(LEAD) S. Korea to send 3rd flight to Wuhan to bring home Korean nationals, families
(ATTN: RECASTS headline; ADDS more info in 7th para and last 5 paras, photo)
SEOUL, Feb. 9 (Yonhap) -- South Korea said Sunday that it will send an additional flight to the central Chinese city of Wuhan to evacuate about a hundred Korean nationals and their Chinese family members as concerns are growing over the global spread of the new coronavirus.
South Korea earlier sent two chartered flights to Wuhan, the epicenter of the highly contagious virus, to shuttle around 700 South Koreans back home. More than 200 South Korean nationals and Chinese family members are staying there and in surrounding areas amid little progress in relevant negotiation with China.

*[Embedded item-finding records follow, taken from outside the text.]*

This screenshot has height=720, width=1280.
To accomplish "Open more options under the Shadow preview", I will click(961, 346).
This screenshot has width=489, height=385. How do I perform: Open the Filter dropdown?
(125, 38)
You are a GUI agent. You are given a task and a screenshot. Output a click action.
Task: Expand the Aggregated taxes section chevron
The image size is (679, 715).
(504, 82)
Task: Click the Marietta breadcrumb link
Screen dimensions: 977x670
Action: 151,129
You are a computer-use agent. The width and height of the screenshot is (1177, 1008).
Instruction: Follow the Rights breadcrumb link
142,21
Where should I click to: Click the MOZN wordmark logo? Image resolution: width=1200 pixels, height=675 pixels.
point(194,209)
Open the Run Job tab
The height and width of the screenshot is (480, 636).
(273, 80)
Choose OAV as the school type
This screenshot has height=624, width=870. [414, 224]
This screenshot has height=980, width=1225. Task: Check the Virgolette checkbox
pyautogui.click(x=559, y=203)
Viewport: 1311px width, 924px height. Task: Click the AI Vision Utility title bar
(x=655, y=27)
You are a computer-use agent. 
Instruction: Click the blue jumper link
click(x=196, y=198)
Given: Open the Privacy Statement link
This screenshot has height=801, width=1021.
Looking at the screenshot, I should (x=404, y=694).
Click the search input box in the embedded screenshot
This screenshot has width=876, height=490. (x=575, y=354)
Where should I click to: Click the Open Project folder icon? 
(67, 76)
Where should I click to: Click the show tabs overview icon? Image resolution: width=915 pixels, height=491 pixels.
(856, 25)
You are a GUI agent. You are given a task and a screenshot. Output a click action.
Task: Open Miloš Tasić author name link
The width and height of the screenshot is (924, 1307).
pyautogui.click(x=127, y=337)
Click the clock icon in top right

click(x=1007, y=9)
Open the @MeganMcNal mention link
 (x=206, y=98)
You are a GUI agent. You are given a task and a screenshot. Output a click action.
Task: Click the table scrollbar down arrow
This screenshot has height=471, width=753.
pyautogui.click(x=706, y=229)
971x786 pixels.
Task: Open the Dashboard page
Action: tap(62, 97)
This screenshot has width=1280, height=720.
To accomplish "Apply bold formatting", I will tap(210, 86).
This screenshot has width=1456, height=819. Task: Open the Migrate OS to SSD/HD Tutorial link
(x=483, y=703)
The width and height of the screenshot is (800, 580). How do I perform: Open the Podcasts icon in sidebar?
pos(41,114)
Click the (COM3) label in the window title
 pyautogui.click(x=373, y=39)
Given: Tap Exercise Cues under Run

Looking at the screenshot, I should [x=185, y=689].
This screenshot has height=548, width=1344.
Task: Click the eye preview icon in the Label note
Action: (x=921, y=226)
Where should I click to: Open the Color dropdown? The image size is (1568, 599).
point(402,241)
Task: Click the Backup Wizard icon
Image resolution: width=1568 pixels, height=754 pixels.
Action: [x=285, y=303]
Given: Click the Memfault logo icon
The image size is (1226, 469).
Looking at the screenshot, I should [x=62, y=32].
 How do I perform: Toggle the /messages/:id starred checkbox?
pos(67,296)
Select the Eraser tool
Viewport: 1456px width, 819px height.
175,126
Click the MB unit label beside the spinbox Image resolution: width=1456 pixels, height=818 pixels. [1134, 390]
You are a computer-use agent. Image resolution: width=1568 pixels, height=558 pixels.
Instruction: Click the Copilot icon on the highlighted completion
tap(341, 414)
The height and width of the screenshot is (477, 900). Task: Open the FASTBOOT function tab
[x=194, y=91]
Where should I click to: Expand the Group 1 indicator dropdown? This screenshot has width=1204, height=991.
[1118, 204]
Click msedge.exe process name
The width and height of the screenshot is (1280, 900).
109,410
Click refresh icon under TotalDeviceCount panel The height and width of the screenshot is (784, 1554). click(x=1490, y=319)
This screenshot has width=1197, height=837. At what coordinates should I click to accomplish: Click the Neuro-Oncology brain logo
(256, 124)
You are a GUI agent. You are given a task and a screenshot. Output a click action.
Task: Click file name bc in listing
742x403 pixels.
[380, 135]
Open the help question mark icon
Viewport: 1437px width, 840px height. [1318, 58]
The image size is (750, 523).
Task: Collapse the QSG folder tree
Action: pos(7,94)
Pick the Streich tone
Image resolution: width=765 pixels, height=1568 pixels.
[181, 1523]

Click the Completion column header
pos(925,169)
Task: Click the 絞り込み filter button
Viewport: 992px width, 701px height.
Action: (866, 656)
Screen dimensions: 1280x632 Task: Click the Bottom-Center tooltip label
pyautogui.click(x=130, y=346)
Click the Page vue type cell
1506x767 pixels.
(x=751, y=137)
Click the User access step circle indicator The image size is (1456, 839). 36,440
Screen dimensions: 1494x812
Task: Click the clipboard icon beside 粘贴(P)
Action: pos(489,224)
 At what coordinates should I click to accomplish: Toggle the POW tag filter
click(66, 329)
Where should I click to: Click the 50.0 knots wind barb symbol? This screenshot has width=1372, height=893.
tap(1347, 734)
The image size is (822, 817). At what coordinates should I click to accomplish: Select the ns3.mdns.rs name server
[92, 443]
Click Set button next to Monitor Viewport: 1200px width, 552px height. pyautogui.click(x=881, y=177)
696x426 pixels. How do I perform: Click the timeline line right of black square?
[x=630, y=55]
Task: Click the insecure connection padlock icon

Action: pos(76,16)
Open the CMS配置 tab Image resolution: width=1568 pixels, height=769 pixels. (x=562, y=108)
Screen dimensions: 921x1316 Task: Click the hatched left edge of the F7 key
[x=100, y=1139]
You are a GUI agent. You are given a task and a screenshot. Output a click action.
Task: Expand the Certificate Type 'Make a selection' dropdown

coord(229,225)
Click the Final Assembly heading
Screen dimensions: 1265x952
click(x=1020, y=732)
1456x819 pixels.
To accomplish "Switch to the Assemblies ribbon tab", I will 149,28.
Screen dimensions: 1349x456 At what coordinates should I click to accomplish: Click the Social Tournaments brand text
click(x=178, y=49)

"We have decided to deploy one additional temporarily arranged flight, and it will fly to Wuhan at the earliest date possible as soon as relevant discussions with Chinese authorities are complete," Minister of Health and Welfare Park Neung-hoo said in a briefing on Sunday.
Park said that the Chinese government had maintained that Chinese family members not board a chartered evacuation plane but recently changed their stance to allow their evacuation as well.
Foreign Minister Kang Kyung-wha said in the briefing that the South Korean consulate in Wuhan has confirmed that there are around 230 South Korean nationals and Chinese family members staying in the city, expecting that some 100 of them would apply to board the third chartered plane.
"We are conducting a survey on those people, which will be completed by midnight," she added. "Detailed schedules are being discussed with the Chinese side now."

South Korean evacuees from the coronavirus-hit Chinese city of Wuhan disembark from a chartered flight after arriving at Gimpo International Airport in Seoul on Jan. 31, 2020. South Korea's first evacuation plane brought back 368 nationals, and those with no symptoms were to be isolated at two state facilities for two weeks. (Yonhap)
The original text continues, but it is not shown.